Toplantıda Garih bey Alarko’nun nereden nereye geldiğini anlattıktan sonra, arkadaşlarımızın başarılarını övdü ve her birini ayrı ayrı tebrik etti.

O akşam tüm arkadaşlarım, çalışmalarının patron tarafından takdir edilmesinden gururlu ve huzur içinde uyudular, eminim.
* * *
2000 Yılının sonunda Şantiyelerde 53. Alarko’da 35. yılımı tamamlayıp emekli oluyorum. Ancak benim, birçoklarının düşündüğü gibi “Emeklilikten sonra sırt üstü yatma”m ne mümkün? Benim dinlenmem gene çalışmakla oluyor. Ama bu sefer şantiyelerde değil evimde, yeni kitap ve anılarımı yazarak.

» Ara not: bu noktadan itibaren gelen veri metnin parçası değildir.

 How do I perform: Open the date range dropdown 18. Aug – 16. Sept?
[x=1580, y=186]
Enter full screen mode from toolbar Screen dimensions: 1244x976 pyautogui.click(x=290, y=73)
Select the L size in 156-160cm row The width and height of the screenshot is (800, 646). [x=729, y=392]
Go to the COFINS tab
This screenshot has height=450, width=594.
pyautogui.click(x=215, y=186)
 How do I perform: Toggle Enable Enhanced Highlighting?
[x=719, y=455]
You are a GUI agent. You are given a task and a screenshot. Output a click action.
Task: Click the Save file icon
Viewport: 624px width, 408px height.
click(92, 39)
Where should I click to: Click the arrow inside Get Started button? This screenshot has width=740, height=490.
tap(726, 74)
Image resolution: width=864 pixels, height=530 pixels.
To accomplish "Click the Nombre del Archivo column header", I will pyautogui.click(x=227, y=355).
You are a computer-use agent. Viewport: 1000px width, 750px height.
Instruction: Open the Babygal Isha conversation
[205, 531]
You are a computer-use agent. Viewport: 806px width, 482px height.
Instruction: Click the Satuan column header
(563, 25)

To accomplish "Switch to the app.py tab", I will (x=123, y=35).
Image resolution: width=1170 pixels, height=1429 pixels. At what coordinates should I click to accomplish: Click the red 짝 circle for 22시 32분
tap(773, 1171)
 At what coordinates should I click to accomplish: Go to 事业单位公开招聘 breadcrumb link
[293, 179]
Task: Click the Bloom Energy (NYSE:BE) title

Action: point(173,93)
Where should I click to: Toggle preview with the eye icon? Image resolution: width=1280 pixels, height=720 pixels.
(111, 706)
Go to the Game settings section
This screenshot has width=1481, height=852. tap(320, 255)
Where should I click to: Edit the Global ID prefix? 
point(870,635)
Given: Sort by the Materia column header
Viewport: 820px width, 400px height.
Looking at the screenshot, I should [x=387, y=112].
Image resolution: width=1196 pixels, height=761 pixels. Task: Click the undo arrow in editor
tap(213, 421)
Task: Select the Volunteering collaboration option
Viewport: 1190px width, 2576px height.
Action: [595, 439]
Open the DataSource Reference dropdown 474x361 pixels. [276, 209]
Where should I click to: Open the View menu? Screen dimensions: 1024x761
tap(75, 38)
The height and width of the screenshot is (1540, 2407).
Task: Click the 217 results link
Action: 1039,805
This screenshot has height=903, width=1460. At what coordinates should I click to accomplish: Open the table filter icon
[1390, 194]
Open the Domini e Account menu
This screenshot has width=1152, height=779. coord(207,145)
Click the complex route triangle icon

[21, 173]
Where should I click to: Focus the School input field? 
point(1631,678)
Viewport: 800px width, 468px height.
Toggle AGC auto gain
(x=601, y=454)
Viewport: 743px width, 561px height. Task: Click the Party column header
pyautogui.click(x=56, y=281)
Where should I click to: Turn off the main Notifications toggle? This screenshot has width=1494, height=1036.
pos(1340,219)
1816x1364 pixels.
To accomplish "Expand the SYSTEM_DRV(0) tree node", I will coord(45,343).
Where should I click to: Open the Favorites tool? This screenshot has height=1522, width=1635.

2001 yılı başlarında başladığım “Şantiyelerde 53 yıl” anılarımı, Ağustos sonlarında (25 Ağustos Cumartesi) tamamlıyorum ve –emekli olduktan sonra adet edindiğim öğleden sonraki uykum için, – bende aynı huzur içinde Allaha şükürler olsun diyerek, yatağıma uzanıyorum.